* Supplied material:
-- -- --
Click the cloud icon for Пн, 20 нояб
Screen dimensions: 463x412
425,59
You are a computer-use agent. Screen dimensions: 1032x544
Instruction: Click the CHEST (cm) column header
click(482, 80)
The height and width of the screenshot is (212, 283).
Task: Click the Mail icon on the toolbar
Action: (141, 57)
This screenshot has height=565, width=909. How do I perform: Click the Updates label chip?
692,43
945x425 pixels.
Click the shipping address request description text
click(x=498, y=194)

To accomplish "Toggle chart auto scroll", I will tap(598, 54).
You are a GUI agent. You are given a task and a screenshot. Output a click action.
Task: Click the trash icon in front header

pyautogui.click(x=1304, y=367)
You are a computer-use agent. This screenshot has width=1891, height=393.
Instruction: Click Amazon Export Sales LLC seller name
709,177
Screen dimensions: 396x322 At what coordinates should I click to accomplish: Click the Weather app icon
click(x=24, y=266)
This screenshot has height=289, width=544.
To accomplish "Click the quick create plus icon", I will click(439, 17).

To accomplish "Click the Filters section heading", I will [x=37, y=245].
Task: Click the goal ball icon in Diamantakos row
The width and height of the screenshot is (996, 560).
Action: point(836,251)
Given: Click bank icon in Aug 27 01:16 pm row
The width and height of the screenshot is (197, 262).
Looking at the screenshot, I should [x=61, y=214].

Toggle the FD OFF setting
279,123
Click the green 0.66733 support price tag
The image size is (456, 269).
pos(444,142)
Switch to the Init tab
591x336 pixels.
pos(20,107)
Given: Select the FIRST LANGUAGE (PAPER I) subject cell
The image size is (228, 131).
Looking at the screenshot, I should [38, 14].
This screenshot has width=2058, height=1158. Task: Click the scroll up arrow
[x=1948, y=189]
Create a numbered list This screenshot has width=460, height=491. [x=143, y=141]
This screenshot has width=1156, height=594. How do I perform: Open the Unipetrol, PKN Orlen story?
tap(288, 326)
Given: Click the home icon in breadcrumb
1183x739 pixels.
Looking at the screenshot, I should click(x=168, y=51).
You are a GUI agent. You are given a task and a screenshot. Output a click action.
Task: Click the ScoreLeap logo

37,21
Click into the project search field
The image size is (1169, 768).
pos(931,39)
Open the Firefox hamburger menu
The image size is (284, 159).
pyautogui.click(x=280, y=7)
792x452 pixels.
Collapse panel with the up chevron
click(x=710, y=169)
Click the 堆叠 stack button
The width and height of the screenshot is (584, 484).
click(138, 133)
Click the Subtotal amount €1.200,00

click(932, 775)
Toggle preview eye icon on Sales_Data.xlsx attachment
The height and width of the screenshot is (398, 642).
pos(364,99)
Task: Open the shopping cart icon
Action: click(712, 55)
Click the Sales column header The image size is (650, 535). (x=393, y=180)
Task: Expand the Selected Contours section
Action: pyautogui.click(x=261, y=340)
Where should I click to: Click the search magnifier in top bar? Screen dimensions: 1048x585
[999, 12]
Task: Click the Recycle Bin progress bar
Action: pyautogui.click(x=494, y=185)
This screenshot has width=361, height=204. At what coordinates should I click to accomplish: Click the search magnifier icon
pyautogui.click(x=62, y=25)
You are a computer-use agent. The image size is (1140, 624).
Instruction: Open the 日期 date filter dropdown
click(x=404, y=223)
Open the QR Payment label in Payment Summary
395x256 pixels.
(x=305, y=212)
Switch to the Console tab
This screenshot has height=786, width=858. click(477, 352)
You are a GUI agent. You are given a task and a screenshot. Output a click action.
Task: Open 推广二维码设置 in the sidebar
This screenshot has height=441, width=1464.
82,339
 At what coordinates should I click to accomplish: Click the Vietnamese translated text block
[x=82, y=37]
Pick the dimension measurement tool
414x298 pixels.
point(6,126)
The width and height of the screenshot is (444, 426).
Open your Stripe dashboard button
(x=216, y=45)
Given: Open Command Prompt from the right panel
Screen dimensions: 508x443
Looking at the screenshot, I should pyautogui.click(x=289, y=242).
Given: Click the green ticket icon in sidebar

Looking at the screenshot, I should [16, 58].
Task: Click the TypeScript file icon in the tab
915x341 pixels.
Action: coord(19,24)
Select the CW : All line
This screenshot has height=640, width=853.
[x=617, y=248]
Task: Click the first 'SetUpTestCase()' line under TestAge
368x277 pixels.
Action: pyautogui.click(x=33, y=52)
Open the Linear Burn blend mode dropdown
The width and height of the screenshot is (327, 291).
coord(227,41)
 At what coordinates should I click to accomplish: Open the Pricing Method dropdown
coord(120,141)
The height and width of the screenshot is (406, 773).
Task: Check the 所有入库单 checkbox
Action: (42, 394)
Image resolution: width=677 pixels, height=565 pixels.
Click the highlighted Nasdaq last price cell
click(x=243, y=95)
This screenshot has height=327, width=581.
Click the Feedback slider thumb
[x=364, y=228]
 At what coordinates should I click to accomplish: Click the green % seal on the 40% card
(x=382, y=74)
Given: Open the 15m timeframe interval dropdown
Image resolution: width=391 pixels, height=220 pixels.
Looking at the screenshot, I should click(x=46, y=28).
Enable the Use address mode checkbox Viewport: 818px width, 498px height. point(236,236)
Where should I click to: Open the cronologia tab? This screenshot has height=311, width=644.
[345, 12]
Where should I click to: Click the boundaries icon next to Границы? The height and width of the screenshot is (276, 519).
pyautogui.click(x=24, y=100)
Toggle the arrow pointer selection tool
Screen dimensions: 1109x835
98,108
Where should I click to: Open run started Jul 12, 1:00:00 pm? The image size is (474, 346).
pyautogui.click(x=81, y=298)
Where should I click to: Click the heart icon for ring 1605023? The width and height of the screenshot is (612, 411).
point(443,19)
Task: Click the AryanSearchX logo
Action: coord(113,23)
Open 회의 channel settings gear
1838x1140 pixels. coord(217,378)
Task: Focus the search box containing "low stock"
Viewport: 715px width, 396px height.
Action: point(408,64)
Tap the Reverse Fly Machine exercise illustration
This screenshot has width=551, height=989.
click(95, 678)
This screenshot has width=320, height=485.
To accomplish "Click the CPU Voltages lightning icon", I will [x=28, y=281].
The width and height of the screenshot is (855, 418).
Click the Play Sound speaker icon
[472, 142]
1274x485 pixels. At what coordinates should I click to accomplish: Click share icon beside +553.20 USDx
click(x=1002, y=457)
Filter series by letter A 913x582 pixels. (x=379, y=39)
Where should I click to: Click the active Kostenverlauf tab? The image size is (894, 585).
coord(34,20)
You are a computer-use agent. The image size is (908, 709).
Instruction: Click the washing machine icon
-- -- --
* Given problem: Rewrite all the records above as a numbered list, one line per item, with the blank lines dropped.

* Written solution:
1. Click the cloud icon for Пн, 20 нояб
2. Screen dimensions: 463x412
3. 425,59
4. You are a computer-use agent. Screen dimensions: 1032x544
5. Instruction: Click the CHEST (cm) column header
6. click(482, 80)
7. The height and width of the screenshot is (212, 283).
8. Task: Click the Mail icon on the toolbar
9. Action: (141, 57)
10. This screenshot has height=565, width=909. How do I perform: Click the Updates label chip?
11. 692,43
12. 945x425 pixels.
13. Click the shipping address request description text
14. click(x=498, y=194)
15. To accomplish "Toggle chart auto scroll", I will tap(598, 54).
16. You are a GUI agent. You are given a task and a screenshot. Output a click action.
17. Task: Click the trash icon in front header
18. pyautogui.click(x=1304, y=367)
19. You are a computer-use agent. This screenshot has width=1891, height=393.
20. Instruction: Click Amazon Export Sales LLC seller name
21. 709,177
22. Screen dimensions: 396x322 At what coordinates should I click to accomplish: Click the Weather app icon
23. click(x=24, y=266)
24. This screenshot has height=289, width=544.
25. To accomplish "Click the quick create plus icon", I will click(439, 17).
26. To accomplish "Click the Filters section heading", I will [x=37, y=245].
27. Task: Click the goal ball icon in Diamantakos row
28. The width and height of the screenshot is (996, 560).
29. Action: point(836,251)
30. Given: Click bank icon in Aug 27 01:16 pm row
31. The width and height of the screenshot is (197, 262).
32. Looking at the screenshot, I should [x=61, y=214].
33. Toggle the FD OFF setting
34. 279,123
35. Click the green 0.66733 support price tag
36. The image size is (456, 269).
37. pos(444,142)
38. Switch to the Init tab
39. 591x336 pixels.
40. pos(20,107)
41. Given: Select the FIRST LANGUAGE (PAPER I) subject cell
42. The image size is (228, 131).
43. Looking at the screenshot, I should [38, 14].
44. This screenshot has width=2058, height=1158. Task: Click the scroll up arrow
45. [x=1948, y=189]
46. Create a numbered list This screenshot has width=460, height=491. [x=143, y=141]
47. This screenshot has width=1156, height=594. How do I perform: Open the Unipetrol, PKN Orlen story?
48. tap(288, 326)
49. Given: Click the home icon in breadcrumb
50. 1183x739 pixels.
51. Looking at the screenshot, I should click(x=168, y=51).
52. You are a GUI agent. You are given a task and a screenshot. Output a click action.
53. Task: Click the ScoreLeap logo
54. 37,21
55. Click into the project search field
56. The image size is (1169, 768).
57. pos(931,39)
58. Open the Firefox hamburger menu
59. The image size is (284, 159).
60. pyautogui.click(x=280, y=7)
61. 792x452 pixels.
62. Collapse panel with the up chevron
63. click(x=710, y=169)
64. Click the 堆叠 stack button
65. The width and height of the screenshot is (584, 484).
66. click(138, 133)
67. Click the Subtotal amount €1.200,00
68. click(932, 775)
69. Toggle preview eye icon on Sales_Data.xlsx attachment
70. The height and width of the screenshot is (398, 642).
71. pos(364,99)
72. Task: Open the shopping cart icon
73. Action: click(712, 55)
74. Click the Sales column header The image size is (650, 535). (x=393, y=180)
75. Task: Expand the Selected Contours section
76. Action: pyautogui.click(x=261, y=340)
77. Where should I click to: Click the search magnifier in top bar? Screen dimensions: 1048x585
78. [999, 12]
79. Task: Click the Recycle Bin progress bar
80. Action: pyautogui.click(x=494, y=185)
81. This screenshot has width=361, height=204. At what coordinates should I click to accomplish: Click the search magnifier icon
82. pyautogui.click(x=62, y=25)
83. You are a computer-use agent. The image size is (1140, 624).
84. Instruction: Open the 日期 date filter dropdown
85. click(x=404, y=223)
86. Open the QR Payment label in Payment Summary
87. 395x256 pixels.
88. (x=305, y=212)
89. Switch to the Console tab
90. This screenshot has height=786, width=858. click(477, 352)
91. You are a GUI agent. You are given a task and a screenshot. Output a click action.
92. Task: Open 推广二维码设置 in the sidebar
93. This screenshot has height=441, width=1464.
94. 82,339
95.  At what coordinates should I click to accomplish: Click the Vietnamese translated text block
96. [x=82, y=37]
97. Pick the dimension measurement tool
98. 414x298 pixels.
99. point(6,126)
100. The width and height of the screenshot is (444, 426).
101. Open your Stripe dashboard button
102. (x=216, y=45)
103. Given: Open Command Prompt from the right panel
104. Screen dimensions: 508x443
105. Looking at the screenshot, I should pyautogui.click(x=289, y=242).
106. Given: Click the green ticket icon in sidebar
107. Looking at the screenshot, I should [16, 58].
108. Task: Click the TypeScript file icon in the tab
109. 915x341 pixels.
110. Action: coord(19,24)
111. Select the CW : All line
112. This screenshot has height=640, width=853.
113. [x=617, y=248]
114. Task: Click the first 'SetUpTestCase()' line under TestAge
115. 368x277 pixels.
116. Action: pyautogui.click(x=33, y=52)
117. Open the Linear Burn blend mode dropdown
118. The width and height of the screenshot is (327, 291).
119. coord(227,41)
120.  At what coordinates should I click to accomplish: Open the Pricing Method dropdown
121. coord(120,141)
122. The height and width of the screenshot is (406, 773).
123. Task: Check the 所有入库单 checkbox
124. Action: (42, 394)
125. Image resolution: width=677 pixels, height=565 pixels.
126. Click the highlighted Nasdaq last price cell
127. click(x=243, y=95)
128. This screenshot has height=327, width=581.
129. Click the Feedback slider thumb
130. [x=364, y=228]
131.  At what coordinates should I click to accomplish: Click the green % seal on the 40% card
132. (x=382, y=74)
133. Given: Open the 15m timeframe interval dropdown
134. Image resolution: width=391 pixels, height=220 pixels.
135. Looking at the screenshot, I should click(x=46, y=28).
136. Enable the Use address mode checkbox Viewport: 818px width, 498px height. point(236,236)
137. Where should I click to: Open the cronologia tab? This screenshot has height=311, width=644.
138. [345, 12]
139. Where should I click to: Click the boundaries icon next to Границы? The height and width of the screenshot is (276, 519).
140. pyautogui.click(x=24, y=100)
141. Toggle the arrow pointer selection tool
142. Screen dimensions: 1109x835
143. 98,108
144. Where should I click to: Open run started Jul 12, 1:00:00 pm? The image size is (474, 346).
145. pyautogui.click(x=81, y=298)
146. Where should I click to: Click the heart icon for ring 1605023? The width and height of the screenshot is (612, 411).
147. point(443,19)
148. Task: Click the AryanSearchX logo
149. Action: coord(113,23)
150. Open 회의 channel settings gear
151. 1838x1140 pixels. coord(217,378)
152. Task: Focus the search box containing "low stock"
153. Viewport: 715px width, 396px height.
154. Action: point(408,64)
155. Tap the Reverse Fly Machine exercise illustration
156. This screenshot has width=551, height=989.
157. click(95, 678)
158. This screenshot has width=320, height=485.
159. To accomplish "Click the CPU Voltages lightning icon", I will [x=28, y=281].
160. The width and height of the screenshot is (855, 418).
161. Click the Play Sound speaker icon
162. [472, 142]
163. 1274x485 pixels. At what coordinates should I click to accomplish: Click share icon beside +553.20 USDx
164. click(x=1002, y=457)
165. Filter series by letter A 913x582 pixels. (x=379, y=39)
166. Where should I click to: Click the active Kostenverlauf tab? The image size is (894, 585).
167. coord(34,20)
168. You are a computer-use agent. The image size is (908, 709).
169. Instruction: Click the washing machine icon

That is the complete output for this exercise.